_EXCERPT PROVIDED_
____

This process is generally carried out in a blast furnace.
2) Reduction with aluminium (Gold Schmidt’s alumino-thermic process)
When the affinity of oxygen for the metal is greater than its affinity for carbon, these metallic oxides cannot be reduced by carbon and aluminium powder is used to reduce them.
The oxide of the metal is thoroughly mixed with aluminium powder and a little barium peroxide (BaO2) and is then placed in a crucible.
BaO2 acts as an oxidizing agent and hence, facilitates the ignition.
The charge is ignited with the help of magnesium wire embedded in magnesium powder and BaO2 powder.
The reaction is highly exothermic and heat produced is sufficient to melt the metal.
For example: Cr2O3 + 2Al → Al2O3 + 2Cr + heat
Oxides of certain metals such as chromium, tungsten are not easily reduced by carbon monoxide.
In such cases, aluminium which is more electropositive than chromium, manganese and tungsten, is used as reducing agent.
The process is also known as aluminothermy or alumino-thermic process.
3) Reduction with hydrogen
Hydrogen is very good reducing agent for reducing metal oxides. However, it is more expensive than carbon.
The roasted ore is heated in small trays in the current of hydrogen.
The method is suitable for metals like tungsten and indium.
For example: WO3 + 3H2→ W + 3H2O
In2O3 + 3H2 → 2In + 3H2O
4) Reduction with water gas
Water gas which is a mixture of CO and H2 gas can be employed for reduction in certain cases.
Both CO and H2 gas present in the water gas act as reducing agents.
2NiO + [CO + H2] (300oC) → 2Ni + H2O + CO2
In certain cases, no external reducing agent is required.
A part of the ore is oxidized to oxide or sulphate which then reacts with the rest of the sulphide ore to give the metal and sulphur dioxide.
The most reactive metals like sodium, potassium, calcium, magnesium, aluminium which occur at the top of the electrochemical series are highly electropositive and cannot be reduced by chemical reduction process.
These metals cannot be obtained by the reduction of their oxides because the liberated metal combines with carbon at high temperature to form the carbide.
Such metals are prepared by electrolytic reduction of their molten salts.
The process of extraction of metals by electrolysis process is called electrometallurgy.
For example, sodium is extracted from fused sodium chloride by electrolysis as:
NaCl → Na+ + Cl– (ionization)
At cathode: 2Na+ + 2e– → 2Na
At anode: Cl– +e– → Cl, Cl + Cl → Cl2
Thus, sodium is liberated at cathode and Cl2 gas escapes at anode.
Similarly, aluminium is extracted by the electrolysis of molten alumina.
7) Hydrometallurgy or metal displacement
In this process, ore is dissolved in a suitable solvent and then the metal is precipitated by adding some electropositive metal.
For example. In the extraction of silver from argentite, Ag2S, the ore is dissolved in sodium cyanide to give a complex salt. The solution is filtered to remove insoluble impurities. The sodium is then treated with scrap zinc when silver gets precipitated.

____

_SOURCE EXCERPT_
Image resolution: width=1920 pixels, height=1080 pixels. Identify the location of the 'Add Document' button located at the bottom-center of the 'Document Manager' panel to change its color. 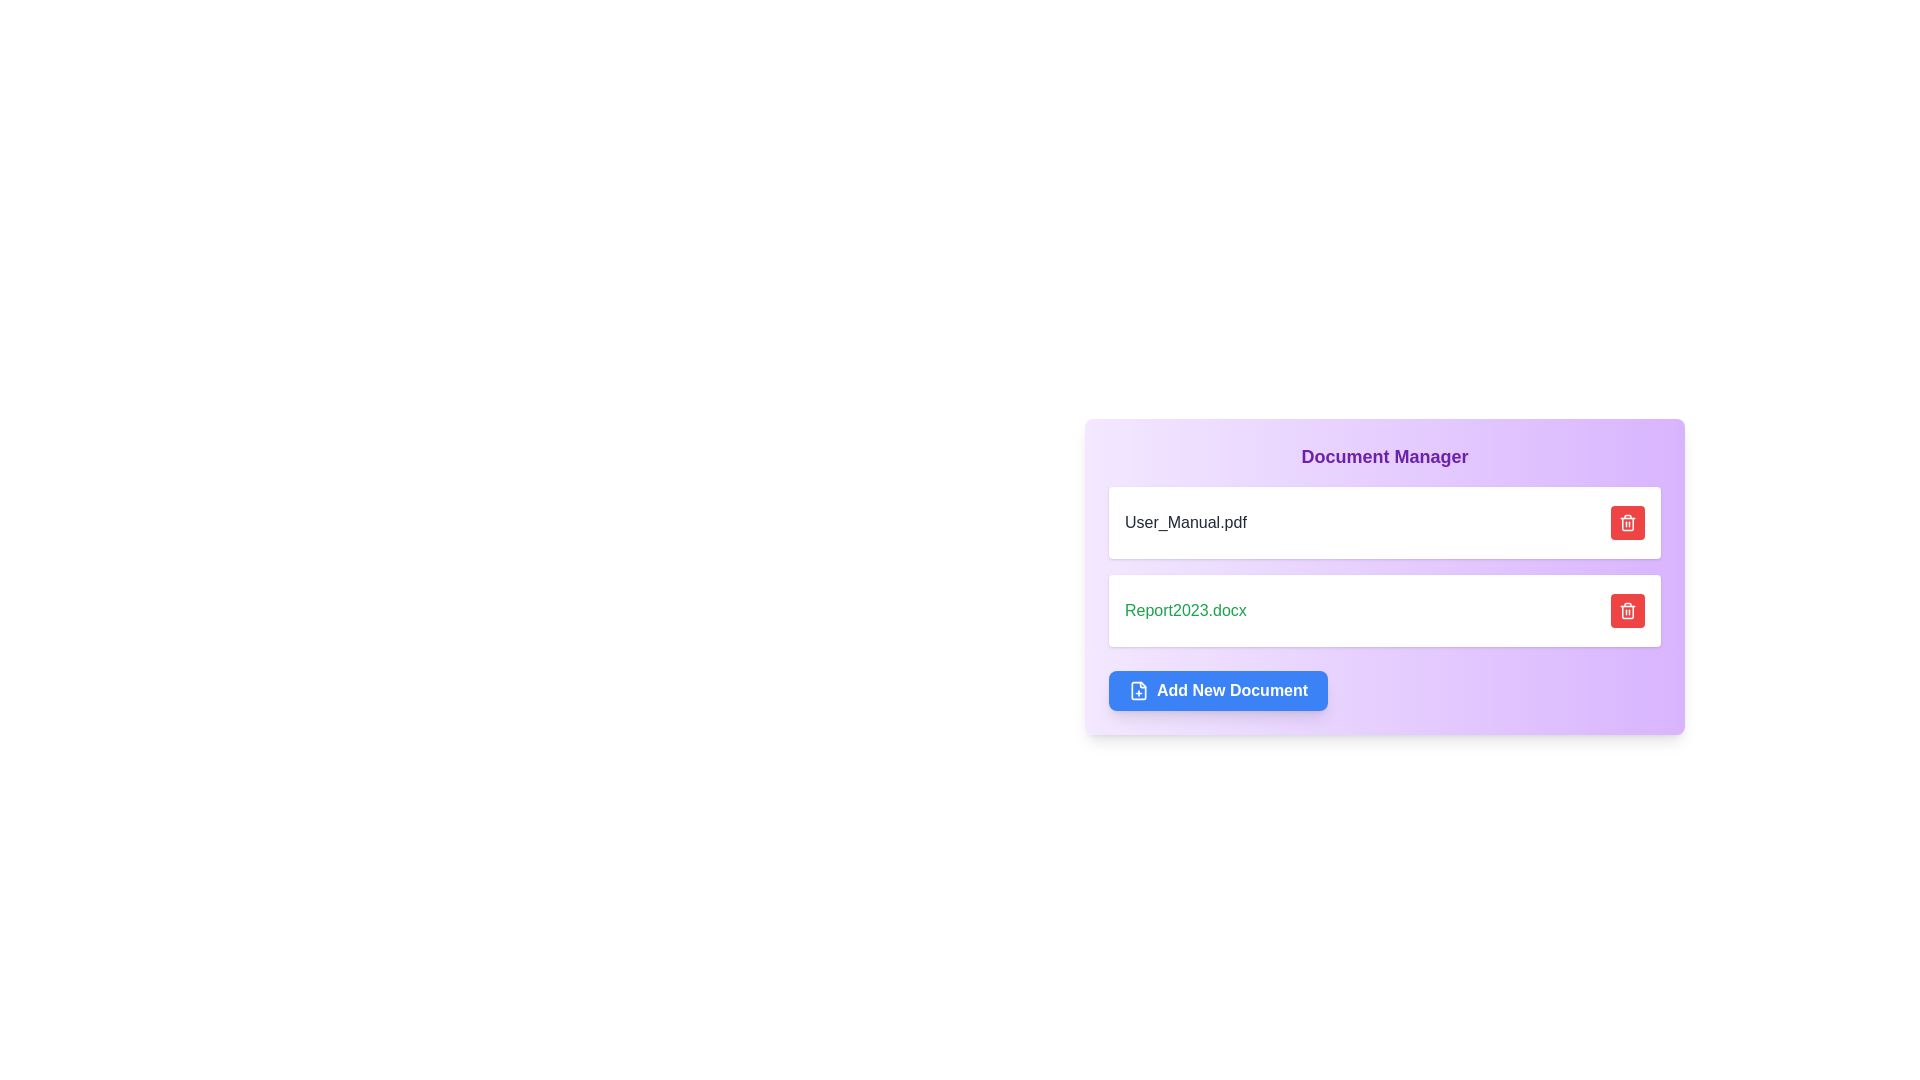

____

_PROBLEMS TO SOLVE_
1. List the highly reactive metals that the metal extraction passage says cannot be obtained by chemical reduction.
2. Continue the metal extraction passage from where it stops.
The data is not needed for anything that follows.

_ANSWERS GIVEN_
1. sodium, potassium, calcium, magnesium, aluminium

2.
Ag2S + 4NaCN ⇌ 2Na[Ag(CN)2] + Na2S
2Na[Ag(CN)2] + Zn → Na2[Zn(CN)4] + 2Ag
D) Purification and refining of the metal
The metals, thus extracted may contain impurities like residual slag or flux,unreduced oxide or sulphide of metal, substance picked from the furnaces, non-metallic elements like P, Si, S, As, etc., other metals present in the ore etc.
The process of removal of impurities from the crude metal is termed as refining.
Depending upon the nature of the impurities present in the metals, any of the following methods can be applied for the purification of the extracted metals.
1. Oxidation of impurities
The method is employed for the purification of metals contaminated with impurities which are readily oxidized forming a scum on the surface of the molten metal.
Depending upon the nature of metal, any of the following oxidation processes may be used.
The molten metal is taken on a small ladle and tossed and allowed to drop from a little height in the air.
Impurities are thus oxidized. Lead may be oxidized by this method.
The impure metals consisting of oxide impurity can be purified by this method.
The molten crude metal sample is stirred with poles of green wood.
The organic matter (hydrocarbon) in the poles acts as a reducing agent and reduces the oxide impurities.
This method is used for refining copper.
The fused metal is placed in an egg-shaped furnace known as Bessemer converter.
Compressed air is blown through the molten metals.
Further, Bessemer converter may be lined inside with silica (Acid Bessemer Process), or with CaO or MgO (Basic Bessemer Process).
The lining depends upon the nature of impurities.
For example, in the pig iron purification, it is lined inside with silica when it contains Mn etc. as impurities which are oxidized to their respective oxides.
2Mn + O2 → 2MnO (basic)
MnO may further combine with SiO2
MnO + SiO2 → MnSiO3 (slag)
This method is applicable to those metals which contain impurities of other metals forming volatile oxides.
The process is used to purify the silver containing lead as impurity.
Impure metal is heated in a boat shaped bone ash shallow crucible, called cupel.
Air is blown over the metal when lead present in the silver is oxidized to PbO (litharge) and is carried by the current of air while pure shining mass of silver is left behind.
2. Electrolytic refining
This is a very cheap and convenient method of refining metals like copper, silver, gold, aluminium, etc.
This, most important method is based on the phenomenon of electrolysis.
The blocks of impure metal are made the anode whereas a thin sheet of pure metal acts as cathode.
An aqueous solution of some salt of the metal is used as an electrolyte.
On passing current, the metal ions from the electrolyte are deposited at the cathode in the form of pure metal.
On the other hand, an equivalent amount of the metal dissolves from the anode and passes into the electrolyte in the form of metal ions.
The impurities either go to the solution or settle near the anode as anode mud.
3. Zone refining
This method is particularly used when metals are required in a high degree of purity.
Metals of very high purity can be obtained by this method by removing an impurity which shows differences in solubility in the liquid and solid states of the metal.
A circular heater is fitted around a rod of impure metal and heater is now slowly moved along the rod.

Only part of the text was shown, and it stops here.